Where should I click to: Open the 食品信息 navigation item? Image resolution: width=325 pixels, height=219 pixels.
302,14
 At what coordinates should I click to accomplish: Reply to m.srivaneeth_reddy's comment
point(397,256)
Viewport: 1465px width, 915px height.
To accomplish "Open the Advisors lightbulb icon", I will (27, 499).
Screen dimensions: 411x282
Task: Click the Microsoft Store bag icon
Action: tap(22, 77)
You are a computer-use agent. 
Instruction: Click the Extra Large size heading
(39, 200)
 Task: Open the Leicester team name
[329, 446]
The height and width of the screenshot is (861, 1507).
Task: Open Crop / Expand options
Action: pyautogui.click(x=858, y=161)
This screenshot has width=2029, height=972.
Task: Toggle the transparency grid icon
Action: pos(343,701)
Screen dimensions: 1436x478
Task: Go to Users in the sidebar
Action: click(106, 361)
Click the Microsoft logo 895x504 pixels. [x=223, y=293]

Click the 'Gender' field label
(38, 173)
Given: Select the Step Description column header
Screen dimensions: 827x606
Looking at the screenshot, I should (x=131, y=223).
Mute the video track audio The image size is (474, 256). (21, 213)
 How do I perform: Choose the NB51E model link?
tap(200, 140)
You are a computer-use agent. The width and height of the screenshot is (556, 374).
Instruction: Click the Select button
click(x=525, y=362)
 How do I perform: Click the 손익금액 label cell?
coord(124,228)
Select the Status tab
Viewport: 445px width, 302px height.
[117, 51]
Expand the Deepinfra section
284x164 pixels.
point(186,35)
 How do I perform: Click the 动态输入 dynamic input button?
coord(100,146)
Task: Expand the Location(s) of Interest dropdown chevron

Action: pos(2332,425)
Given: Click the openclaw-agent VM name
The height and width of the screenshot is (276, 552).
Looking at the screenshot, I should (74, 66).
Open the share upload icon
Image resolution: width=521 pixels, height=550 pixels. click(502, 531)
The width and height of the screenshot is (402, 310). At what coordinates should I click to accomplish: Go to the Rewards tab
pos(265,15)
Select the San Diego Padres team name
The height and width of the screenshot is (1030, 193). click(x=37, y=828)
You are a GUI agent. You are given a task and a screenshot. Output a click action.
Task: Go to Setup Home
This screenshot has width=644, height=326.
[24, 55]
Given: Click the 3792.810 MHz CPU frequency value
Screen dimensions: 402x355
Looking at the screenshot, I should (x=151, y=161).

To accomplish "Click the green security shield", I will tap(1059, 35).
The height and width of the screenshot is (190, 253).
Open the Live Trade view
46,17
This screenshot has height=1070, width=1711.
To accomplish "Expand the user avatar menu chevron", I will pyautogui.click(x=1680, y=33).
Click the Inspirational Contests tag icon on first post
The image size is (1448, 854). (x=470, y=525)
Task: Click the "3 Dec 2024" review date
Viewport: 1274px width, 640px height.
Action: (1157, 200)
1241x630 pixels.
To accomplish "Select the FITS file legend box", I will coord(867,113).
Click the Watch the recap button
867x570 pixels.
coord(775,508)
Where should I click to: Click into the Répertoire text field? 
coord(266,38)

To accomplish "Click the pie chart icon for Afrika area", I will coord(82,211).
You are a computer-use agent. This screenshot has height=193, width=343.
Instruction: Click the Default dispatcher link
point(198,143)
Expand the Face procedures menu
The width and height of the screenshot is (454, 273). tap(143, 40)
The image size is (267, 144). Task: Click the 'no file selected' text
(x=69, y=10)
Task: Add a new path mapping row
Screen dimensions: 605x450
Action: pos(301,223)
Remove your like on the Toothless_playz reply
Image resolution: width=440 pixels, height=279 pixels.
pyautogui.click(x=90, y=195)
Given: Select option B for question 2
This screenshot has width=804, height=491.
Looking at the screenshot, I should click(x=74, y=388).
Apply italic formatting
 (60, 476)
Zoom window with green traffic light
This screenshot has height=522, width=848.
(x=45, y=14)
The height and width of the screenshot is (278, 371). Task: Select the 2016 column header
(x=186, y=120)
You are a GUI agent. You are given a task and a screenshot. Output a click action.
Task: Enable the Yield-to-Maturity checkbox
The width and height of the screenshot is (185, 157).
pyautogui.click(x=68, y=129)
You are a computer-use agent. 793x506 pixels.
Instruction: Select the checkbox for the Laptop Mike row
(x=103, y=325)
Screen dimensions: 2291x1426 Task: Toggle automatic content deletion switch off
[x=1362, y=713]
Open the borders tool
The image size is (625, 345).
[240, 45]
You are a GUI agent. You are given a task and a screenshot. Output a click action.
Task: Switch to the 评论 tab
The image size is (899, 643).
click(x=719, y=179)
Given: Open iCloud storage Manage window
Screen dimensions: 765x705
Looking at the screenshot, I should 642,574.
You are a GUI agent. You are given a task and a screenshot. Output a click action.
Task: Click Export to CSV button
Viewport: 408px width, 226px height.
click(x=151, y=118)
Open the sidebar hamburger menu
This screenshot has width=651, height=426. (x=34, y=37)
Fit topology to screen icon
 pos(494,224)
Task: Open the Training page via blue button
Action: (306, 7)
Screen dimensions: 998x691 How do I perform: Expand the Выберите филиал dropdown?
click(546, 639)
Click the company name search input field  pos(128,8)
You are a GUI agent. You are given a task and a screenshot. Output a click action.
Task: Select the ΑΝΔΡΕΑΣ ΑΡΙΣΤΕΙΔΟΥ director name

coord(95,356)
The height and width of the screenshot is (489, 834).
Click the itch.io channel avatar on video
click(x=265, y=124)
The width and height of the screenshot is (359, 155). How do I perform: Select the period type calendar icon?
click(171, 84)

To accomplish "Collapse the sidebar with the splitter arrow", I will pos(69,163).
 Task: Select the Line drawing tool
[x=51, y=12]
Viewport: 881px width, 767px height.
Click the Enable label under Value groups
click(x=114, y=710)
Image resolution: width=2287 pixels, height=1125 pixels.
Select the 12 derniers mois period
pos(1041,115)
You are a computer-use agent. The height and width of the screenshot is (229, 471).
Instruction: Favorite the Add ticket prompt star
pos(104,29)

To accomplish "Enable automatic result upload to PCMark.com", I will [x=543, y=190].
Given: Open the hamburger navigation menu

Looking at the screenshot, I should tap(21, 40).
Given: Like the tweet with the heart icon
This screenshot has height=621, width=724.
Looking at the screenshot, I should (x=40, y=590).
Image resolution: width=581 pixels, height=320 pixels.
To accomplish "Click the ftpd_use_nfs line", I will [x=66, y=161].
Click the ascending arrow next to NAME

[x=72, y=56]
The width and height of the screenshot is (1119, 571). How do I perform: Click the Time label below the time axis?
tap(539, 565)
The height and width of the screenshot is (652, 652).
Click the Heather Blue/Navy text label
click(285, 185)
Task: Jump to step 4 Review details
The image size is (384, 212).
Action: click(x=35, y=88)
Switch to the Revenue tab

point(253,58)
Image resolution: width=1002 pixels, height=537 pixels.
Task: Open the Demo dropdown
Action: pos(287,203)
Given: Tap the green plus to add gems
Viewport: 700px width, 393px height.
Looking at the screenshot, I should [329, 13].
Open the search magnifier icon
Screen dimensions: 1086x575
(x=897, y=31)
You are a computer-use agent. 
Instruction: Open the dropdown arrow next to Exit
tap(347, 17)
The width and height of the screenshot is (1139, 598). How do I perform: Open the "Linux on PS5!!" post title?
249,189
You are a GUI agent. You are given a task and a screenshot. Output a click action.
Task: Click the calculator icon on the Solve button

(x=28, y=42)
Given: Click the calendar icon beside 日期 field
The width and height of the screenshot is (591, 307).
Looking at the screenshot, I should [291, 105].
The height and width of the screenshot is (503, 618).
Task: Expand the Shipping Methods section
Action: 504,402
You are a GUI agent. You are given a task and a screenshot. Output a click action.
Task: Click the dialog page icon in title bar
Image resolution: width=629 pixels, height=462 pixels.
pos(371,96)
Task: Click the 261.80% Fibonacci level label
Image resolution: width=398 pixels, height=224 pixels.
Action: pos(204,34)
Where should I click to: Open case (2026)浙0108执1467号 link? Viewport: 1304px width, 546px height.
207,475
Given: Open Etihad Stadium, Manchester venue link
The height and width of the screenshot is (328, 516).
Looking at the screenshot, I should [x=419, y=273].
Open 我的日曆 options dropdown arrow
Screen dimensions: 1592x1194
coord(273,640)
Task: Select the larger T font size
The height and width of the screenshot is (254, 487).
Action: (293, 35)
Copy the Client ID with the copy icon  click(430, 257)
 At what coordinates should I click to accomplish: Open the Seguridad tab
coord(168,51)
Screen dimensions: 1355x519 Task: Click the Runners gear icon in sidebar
★ ★ ★
- Instructions to follow
Find each line of the material above that includes the word "column", and copy those lines.

- Written response
Given: Select the Step Description column header
The height and width of the screenshot is (278, 371). Task: Select the 2016 column header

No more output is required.